Adaptive Compression for Communication-Efficient Distributed Training

Abstract

We propose Adaptive Compressed Gradient Descent (AdaCGD) -- a novel optimization algorithm for communication-efficient training of supervised machine learning models with adaptive compression level. Our approach is inspired by the recently proposed three point compressor (3PC) framework of Richtarik et al. (2022) , which includes error feedback (EF21), lazily aggregated gradient (LAG), and their combination as special cases, and offers the current state-of-the-art rates for these methods under weak assumptions. While the above mechanisms offer a fixed compression level or adapt between two extreme compression levels, we propose a much finer adaptation.
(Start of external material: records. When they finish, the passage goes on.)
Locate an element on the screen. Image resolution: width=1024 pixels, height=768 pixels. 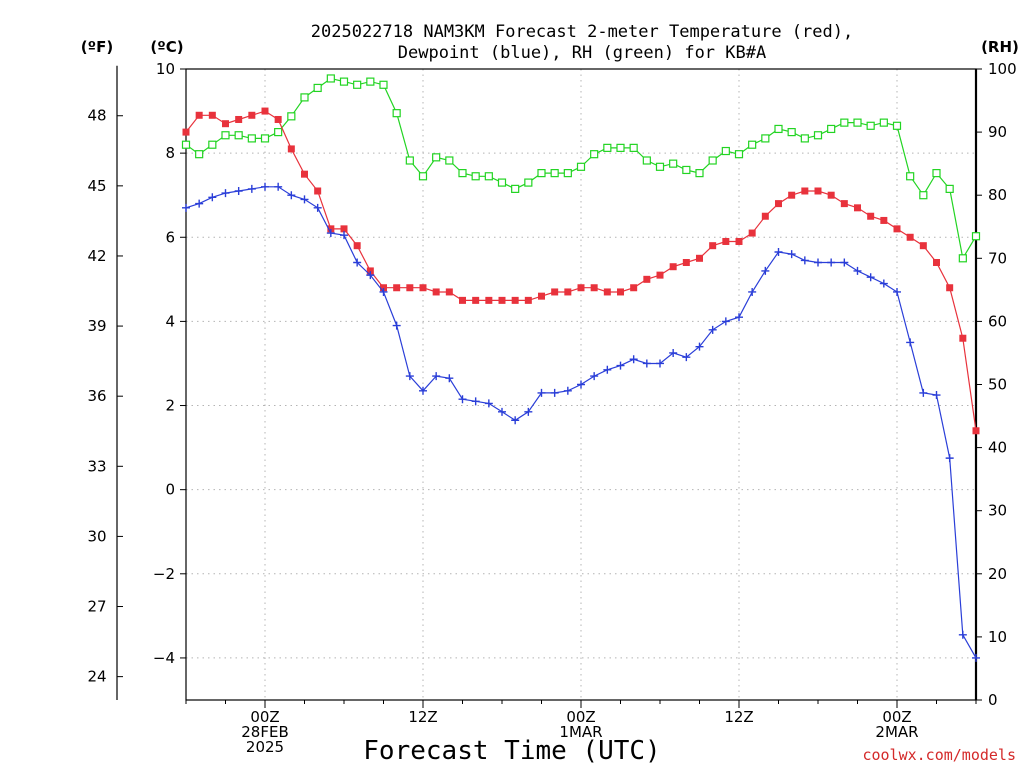
celsius-tick-label: 4 is located at coordinates (170, 321).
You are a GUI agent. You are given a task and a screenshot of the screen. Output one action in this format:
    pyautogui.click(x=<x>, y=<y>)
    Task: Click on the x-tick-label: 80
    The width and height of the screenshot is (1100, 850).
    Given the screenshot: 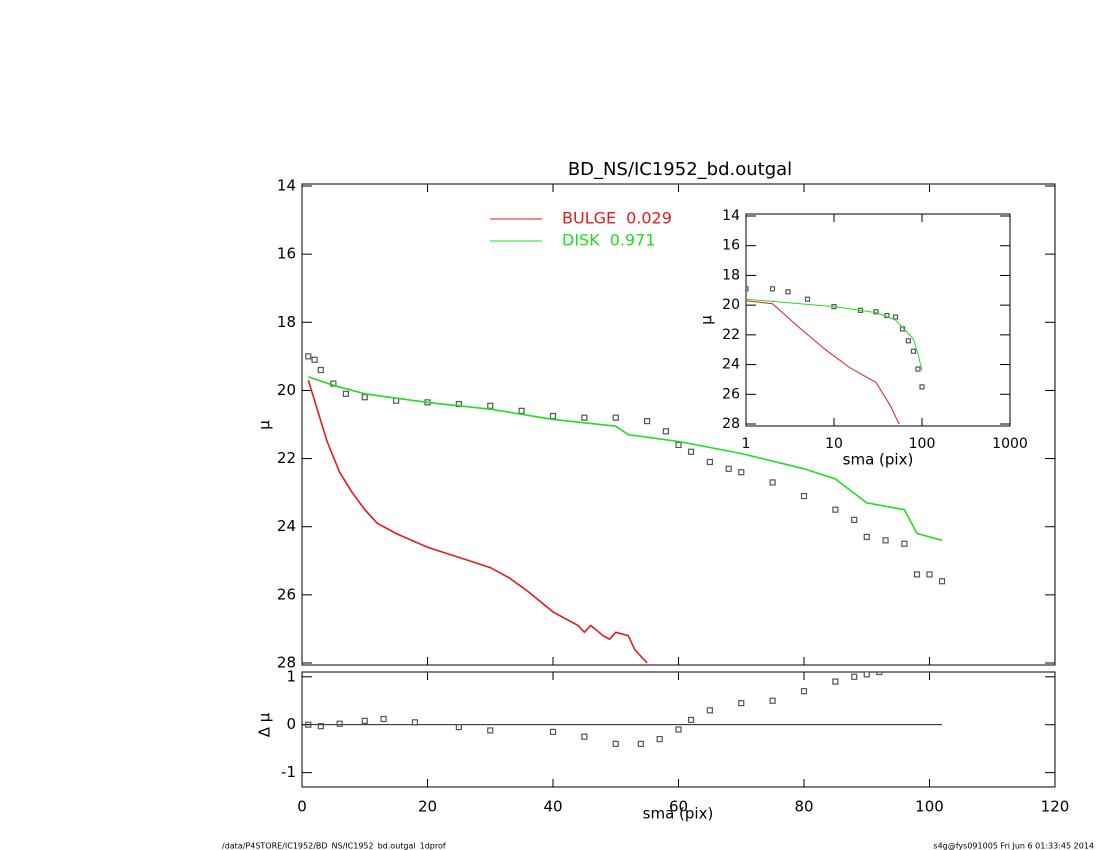 What is the action you would take?
    pyautogui.click(x=804, y=807)
    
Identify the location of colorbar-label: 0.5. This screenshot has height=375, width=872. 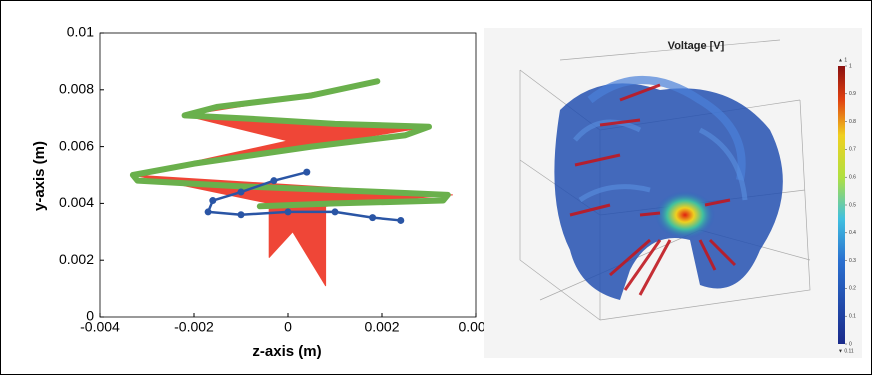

In particular, we allow users to choose between selected contractive compression mechanisms, such as Top-$K$ sparsification with a user-defined selection of sparsification levels $K$, or quantization with a user-defined selection of quantization levels, or their combination. AdaCGD chooses the appropriate compressor and compression level adaptively during the optimization process. Besides i) proposing a theoretically-grounded multi-adaptive communication compression mechanism, we further ii) extend the 3PC framework to bidirectional compression, i.e., allow the server to compress as well, and iii) provide sharp convergence bounds in the strongly convex, convex, and nonconvex settings. The convex regime results are new even for several key special cases of our general mechanism, including 3PC and EF21. In all regimes, our rates are superior compared to all existing adaptive compression methods.